For International Museum Day last week, a video entitled “The 1st Relics Drama Queen/King Conference” — produced on ByteDance-owned music video sharing app Douyin (aka Tik Tok) — went viral. Created under the theme of “Hyper-connected museums: New approaches, new publics,” the video featured a diverse cast of historical relics that many Chinese people are used to seeing from history books, dancing on screen along to a mix of killer beats.

The video was the result of a collaboration between Douyin and the National Museum of China, along with six provincial museums. In one segment, a group of Tang Dynasty ceramics announce that they’ve been “Drama Queens” (戏精; xi jing) for a thousand years.

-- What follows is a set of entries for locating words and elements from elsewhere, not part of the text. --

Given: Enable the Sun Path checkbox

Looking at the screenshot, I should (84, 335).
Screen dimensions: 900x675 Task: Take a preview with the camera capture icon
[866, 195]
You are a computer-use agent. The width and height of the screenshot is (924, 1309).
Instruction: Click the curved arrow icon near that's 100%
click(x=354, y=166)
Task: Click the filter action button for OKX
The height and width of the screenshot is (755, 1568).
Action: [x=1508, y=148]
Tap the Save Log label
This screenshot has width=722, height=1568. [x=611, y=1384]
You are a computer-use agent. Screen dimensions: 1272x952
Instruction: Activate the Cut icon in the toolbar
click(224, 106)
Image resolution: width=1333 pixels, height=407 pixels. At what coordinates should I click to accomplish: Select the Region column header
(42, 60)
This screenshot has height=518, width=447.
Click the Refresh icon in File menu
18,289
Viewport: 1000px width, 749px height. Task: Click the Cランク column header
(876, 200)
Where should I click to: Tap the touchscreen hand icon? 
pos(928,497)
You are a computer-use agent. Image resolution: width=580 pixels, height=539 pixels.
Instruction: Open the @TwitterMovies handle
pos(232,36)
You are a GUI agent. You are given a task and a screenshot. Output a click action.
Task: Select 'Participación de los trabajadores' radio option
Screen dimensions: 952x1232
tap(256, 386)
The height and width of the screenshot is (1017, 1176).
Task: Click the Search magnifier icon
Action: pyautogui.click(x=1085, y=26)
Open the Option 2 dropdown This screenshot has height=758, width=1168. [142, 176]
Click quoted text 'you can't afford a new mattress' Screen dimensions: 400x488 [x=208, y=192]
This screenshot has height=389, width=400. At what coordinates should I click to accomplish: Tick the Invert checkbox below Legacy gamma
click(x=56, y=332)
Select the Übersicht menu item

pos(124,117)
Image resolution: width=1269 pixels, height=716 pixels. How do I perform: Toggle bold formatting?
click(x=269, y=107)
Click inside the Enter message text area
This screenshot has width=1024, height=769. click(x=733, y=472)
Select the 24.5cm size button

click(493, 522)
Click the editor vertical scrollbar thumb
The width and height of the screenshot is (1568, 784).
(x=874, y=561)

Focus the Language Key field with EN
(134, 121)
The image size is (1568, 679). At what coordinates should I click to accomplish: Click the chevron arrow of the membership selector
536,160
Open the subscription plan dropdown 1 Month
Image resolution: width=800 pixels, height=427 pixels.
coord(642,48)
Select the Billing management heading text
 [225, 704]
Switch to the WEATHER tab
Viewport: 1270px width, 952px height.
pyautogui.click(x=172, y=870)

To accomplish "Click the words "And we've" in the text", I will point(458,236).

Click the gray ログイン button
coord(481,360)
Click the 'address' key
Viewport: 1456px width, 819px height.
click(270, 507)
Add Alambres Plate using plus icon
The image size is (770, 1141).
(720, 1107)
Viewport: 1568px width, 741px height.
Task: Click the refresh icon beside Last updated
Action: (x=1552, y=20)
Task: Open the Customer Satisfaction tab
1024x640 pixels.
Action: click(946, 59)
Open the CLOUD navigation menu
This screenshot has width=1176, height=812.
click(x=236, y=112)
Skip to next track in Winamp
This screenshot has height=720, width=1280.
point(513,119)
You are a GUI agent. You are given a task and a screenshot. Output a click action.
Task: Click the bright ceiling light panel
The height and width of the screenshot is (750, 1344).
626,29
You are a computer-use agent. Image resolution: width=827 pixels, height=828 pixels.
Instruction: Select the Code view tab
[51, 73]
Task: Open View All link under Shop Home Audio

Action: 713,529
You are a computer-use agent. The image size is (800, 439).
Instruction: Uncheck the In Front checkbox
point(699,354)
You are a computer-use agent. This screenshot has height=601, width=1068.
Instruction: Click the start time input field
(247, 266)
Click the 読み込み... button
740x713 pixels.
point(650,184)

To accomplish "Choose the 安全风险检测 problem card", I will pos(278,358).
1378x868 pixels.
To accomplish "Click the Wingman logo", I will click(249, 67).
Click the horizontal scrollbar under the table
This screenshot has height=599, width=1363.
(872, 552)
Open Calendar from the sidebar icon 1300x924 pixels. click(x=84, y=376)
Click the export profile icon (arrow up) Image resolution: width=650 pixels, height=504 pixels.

I bet you’ve never seen Terracotta Warriors dancing together:

A pottery figurine from the Eastern Han Dynasty (25-220 CE) is seen doing the “Dang Dang dance,” while a bronze vessel with a monster-like face from the Shang Dynasty (ca. 1600–1046 BCE) is doing the “98k electronic eye,” both of which are hit dance challenges on Douyin.

At the time of writing, the official Douyin account of the National Museum of China has attracted almost 450,000 followers. Its bio reads, “Surprised I’m here, huh?” and says that it’s 105 years old and a Cancer.

Here’s one of their first videos. Feel the vibe:


According to financial paper 21st Century Economics, the video got banned automatically by the Tencent-owned social platform WeChat, due to “inducing sharing” — that is, artificially inflating its number of shares — at noon on National Museum Day (May 18), even though the video had been viewed over 2 million times since it was released the previous evening. Perhaps this is the latest salvo in the battle between Tencent, currently king of the Chinese internet castle, and ByteDance, one of the few newcomers with a real shot at the throne.

[UPDATE, May 23, 2018: Seems this is what’s going on — Tencent recently took down (link in Chinese) all of the National Museum’s Douiyin videos on its platforms, including WeChat.]